We caught up with Koren to chat about alcohol abuse, flag-burning, the rubbishness of Jonathan Franzen, Finding Forrester, Johnny Cash and all the fun stuff in between. And you know what? We've only gone and put it online for the whole bloody world (well, about 60,000ish of you per day) to read.
That's how nice we are.
To those readers unfamiliar with you or your work, how would you describe yourself?
Me? I'm just a literary girl gone wrong. Slow with the tongue. Quick with the pen. Undeniably cute. But, on the whole, ill-equipped for the privilege of living.
'Smashed' is very much a confessional tome to say the least. Was there a catharsis to be had writing it?

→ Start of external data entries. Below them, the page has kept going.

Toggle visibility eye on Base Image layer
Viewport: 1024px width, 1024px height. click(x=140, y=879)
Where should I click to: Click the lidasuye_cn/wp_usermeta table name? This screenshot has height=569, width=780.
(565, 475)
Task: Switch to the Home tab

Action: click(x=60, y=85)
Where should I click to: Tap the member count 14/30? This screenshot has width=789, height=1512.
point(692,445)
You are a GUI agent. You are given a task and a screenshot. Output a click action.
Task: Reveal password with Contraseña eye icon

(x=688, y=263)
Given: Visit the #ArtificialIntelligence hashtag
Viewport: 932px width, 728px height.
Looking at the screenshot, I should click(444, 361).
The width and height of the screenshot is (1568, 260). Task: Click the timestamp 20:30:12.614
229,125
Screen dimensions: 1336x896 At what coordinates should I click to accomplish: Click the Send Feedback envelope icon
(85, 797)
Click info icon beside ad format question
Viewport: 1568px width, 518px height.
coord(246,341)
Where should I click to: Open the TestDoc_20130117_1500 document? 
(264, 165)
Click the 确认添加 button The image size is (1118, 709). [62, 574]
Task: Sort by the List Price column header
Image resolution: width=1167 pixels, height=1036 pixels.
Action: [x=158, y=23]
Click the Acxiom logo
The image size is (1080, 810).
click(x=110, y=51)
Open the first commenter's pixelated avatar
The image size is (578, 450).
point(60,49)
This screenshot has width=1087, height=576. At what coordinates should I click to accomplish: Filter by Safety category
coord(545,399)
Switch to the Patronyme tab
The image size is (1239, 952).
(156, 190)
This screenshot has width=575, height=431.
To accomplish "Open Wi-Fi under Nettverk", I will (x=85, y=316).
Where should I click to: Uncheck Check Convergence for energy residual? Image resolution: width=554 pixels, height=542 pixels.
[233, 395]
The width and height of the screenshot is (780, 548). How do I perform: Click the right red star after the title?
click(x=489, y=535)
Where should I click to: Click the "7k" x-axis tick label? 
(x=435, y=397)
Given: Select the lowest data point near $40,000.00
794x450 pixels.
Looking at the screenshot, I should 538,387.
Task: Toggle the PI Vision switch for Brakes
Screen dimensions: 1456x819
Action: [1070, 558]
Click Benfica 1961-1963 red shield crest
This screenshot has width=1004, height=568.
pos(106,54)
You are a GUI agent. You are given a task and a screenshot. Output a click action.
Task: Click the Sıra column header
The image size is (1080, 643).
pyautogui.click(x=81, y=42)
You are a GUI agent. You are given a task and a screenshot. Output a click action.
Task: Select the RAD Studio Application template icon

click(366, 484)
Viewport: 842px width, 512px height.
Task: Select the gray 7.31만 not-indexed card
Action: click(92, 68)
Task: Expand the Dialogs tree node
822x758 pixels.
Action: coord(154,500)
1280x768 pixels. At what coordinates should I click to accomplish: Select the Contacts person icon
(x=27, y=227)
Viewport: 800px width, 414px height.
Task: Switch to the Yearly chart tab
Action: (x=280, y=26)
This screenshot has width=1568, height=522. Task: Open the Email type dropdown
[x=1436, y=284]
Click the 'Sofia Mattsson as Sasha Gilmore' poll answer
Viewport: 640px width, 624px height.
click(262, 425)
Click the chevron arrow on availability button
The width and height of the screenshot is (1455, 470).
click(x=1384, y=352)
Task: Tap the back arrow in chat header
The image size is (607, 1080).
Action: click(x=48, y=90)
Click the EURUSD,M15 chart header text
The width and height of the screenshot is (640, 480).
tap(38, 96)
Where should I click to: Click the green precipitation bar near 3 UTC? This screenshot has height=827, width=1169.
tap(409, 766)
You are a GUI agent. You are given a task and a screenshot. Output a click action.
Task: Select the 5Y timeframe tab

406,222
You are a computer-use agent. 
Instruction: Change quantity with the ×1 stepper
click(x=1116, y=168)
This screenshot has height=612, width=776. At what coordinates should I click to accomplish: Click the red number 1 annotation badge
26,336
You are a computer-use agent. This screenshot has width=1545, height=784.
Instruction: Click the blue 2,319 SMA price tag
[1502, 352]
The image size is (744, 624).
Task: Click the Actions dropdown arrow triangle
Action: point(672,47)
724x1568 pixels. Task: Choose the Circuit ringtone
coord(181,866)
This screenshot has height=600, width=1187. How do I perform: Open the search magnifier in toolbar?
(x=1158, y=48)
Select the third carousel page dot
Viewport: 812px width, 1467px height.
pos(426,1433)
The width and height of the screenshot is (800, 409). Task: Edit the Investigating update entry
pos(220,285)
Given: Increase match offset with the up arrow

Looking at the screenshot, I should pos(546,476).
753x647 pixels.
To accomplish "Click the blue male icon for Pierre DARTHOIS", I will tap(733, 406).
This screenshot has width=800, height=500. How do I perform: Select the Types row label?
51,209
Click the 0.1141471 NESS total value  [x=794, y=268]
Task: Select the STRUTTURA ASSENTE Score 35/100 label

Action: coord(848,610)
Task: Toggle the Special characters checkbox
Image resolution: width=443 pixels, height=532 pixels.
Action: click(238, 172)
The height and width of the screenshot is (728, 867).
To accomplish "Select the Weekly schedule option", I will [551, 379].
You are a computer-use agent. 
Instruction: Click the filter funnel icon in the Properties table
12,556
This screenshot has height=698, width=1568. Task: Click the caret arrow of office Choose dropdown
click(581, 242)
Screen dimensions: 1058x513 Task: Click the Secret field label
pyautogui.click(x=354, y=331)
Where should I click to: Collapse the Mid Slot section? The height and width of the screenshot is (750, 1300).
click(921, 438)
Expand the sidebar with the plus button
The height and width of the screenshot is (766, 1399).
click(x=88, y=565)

All said and done, I'm reluctant to say writing 'Smashed' was cathartic. For one, I think we assign that term to women far more often than we assign it to men. All too often, men's works are deemed "literature" and women's are dismissed as "therapy." On a personal level, sure, it's easier to discuss old indignities. Talking, for instance, about a horrifying blackout doesn't rattle me the way it used to. (To be honest, it moves me little more than talking about today's chance of rain.)
I'm not convinced I've come to term with old aches as much as I've had to numb myself to them for the sake of spreading the book's message. Ultimately, I think a memoir leaves its author with more terror than comfort, more questions than closure. More than anything, I feel a growing breach between "me" and the "me" on the page. It's an occupational hazard, I guess. I feel sort of exiled from my own experiences.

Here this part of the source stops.